La LAEl vise à maintenir des prix équitables, de l’électricité en suffisance et une transparence des coûts. Actuellement, dans sa facture, le citoyen voit qu’entre 1,9 et 2,56 centimes par kilowattheure sont prélevés par la commune. Si la loi est acceptée, il verra qu’au maximum 1,9 centimes est prélevé. Cette somme divise en deux : 0,5 centime par kilowattheure pour le Fonds cantonal de l’énergie et 1,4 centime par kilowattheure au maximum pour la commune afin de financer des projets ayant un lien avec la réduction de la consommation d’énergie. La commune peut aussi renoncer à prélever cette taxe.
A noter que la majorité d’entre elles la prélève déjà. Le prix de l’électricité ne va donc pas augmenter pour plus de 80% de la population neuchâteloise. Pour les autres, il y aura une majoration de 6 à 9 francs par année. Par ailleurs, les citoyens vont bénéficier de l’argent prélevé, puisque qu’ils pourront l’utiliser pour assainir, par exemple, leur maison. 

Pour ne pas prétériter les entreprises grosses consommatrices d’électricité, le montant annuel est plafonné. De plus, celles qui s’engagent à atteindre un objectif d’évolution de leur consommation recevront en retour jusqu’à 0,2 centime par kilowattheure sur leur contribution versée au Fonds cantonal.

La loi est combattue par référendum. Les opposants estiment qu’il s’agit d’une nouvelle taxe qui va engendrer une hausse du prix de l’électricité et conduire à une perte d’emplois. Des arguments balayés par le Conseil d’Etat et la gauche.

 

Non à l'initiative POP

Le frein au démantèlement social va créer des inégalités. C’est l’avis du Conseil d’Etat neuchâtelois qui soutient le contre-projet à l’initiative du Parti ouvrier et populaire soumis au peuple le 17 juin.
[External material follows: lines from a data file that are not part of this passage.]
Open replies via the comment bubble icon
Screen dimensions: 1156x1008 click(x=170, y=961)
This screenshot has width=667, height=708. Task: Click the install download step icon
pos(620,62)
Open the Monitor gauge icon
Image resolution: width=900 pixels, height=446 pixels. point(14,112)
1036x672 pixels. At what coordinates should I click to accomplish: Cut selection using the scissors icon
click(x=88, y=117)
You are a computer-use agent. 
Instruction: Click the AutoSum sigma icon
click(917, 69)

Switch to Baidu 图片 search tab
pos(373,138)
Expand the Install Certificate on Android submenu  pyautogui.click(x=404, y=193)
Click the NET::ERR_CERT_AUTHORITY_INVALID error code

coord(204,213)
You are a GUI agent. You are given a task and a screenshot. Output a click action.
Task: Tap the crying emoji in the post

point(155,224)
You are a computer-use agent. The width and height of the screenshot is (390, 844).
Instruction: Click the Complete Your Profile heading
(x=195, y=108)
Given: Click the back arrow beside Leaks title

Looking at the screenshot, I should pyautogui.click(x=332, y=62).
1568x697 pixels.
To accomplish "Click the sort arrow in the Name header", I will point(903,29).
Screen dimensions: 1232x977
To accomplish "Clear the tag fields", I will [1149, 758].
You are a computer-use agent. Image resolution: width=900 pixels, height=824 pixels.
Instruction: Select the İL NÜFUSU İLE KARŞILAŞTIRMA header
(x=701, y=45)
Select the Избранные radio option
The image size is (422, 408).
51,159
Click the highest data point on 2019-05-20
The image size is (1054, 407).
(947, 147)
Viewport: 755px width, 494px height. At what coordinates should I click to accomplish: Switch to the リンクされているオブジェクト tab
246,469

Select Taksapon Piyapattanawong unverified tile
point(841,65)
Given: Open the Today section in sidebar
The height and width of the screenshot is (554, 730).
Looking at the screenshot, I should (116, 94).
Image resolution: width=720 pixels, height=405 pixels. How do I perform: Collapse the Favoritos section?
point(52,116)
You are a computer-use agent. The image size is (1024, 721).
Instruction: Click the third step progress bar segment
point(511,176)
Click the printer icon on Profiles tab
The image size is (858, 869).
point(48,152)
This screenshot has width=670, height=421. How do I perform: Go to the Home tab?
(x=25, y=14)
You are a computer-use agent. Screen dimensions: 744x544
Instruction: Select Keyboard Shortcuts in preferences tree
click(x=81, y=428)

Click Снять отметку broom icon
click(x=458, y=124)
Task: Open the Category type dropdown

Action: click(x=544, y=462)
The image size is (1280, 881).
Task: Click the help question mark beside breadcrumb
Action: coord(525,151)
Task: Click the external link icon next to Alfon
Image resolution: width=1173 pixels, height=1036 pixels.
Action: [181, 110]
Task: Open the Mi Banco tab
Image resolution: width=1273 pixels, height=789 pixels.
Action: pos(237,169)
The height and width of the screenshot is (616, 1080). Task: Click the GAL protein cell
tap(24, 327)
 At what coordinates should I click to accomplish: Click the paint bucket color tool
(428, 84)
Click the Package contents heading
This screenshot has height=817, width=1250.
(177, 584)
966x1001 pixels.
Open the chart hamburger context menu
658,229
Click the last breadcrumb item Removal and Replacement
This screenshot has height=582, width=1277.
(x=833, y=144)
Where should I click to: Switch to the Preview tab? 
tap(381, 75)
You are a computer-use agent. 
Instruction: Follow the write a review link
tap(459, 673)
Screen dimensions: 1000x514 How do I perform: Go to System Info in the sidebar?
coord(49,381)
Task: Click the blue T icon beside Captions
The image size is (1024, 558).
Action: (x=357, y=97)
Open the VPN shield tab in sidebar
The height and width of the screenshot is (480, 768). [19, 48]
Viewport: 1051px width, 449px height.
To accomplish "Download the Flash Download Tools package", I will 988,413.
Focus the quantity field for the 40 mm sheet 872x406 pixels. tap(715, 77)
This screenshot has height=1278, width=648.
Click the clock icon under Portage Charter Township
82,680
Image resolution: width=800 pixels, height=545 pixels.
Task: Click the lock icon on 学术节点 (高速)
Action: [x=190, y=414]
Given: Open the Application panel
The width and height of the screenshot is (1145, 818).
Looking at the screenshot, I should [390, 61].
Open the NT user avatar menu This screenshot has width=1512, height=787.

Le texte de base demande que les mesures d’économie proposées pour tendre vers l’équilibre budgétaire nécessitent la majorité qualifiée devant le Grand Conseil, comme c’est le cas pour le frein à l’endettement. Actuellement, la majorité simple suffit. Le contre-projet ne réclame la majorité qualifiée que pour les économies importantes adoptées dans le cadre du frein à l’endettement.

Le Gouvernement estime que, de par sa formulation, l’initiative crée de graves inégalités de traitement entre les subventions inscrites au budget, et qui sont visées par le texte POP, et les autres groupes de dépenses.

Jean Studer

A titre d’exemple, le Ministre des finances Jean Studer a pris le cas des enseignants. Avec l’initiative, il faudrait une majorité qualifiée des trois cinquièmes du Grand Conseil pour réduire les subventions des enseignants de la scolarité obligatoire. Alors que la majorité simple suffirait pour baisser celles des profs des lycées et des écoles professionnelles.

Le Grand Conseil et le Conseil d’Etat sont opposés à l’initiative mais ils soutiennent le contre-projet.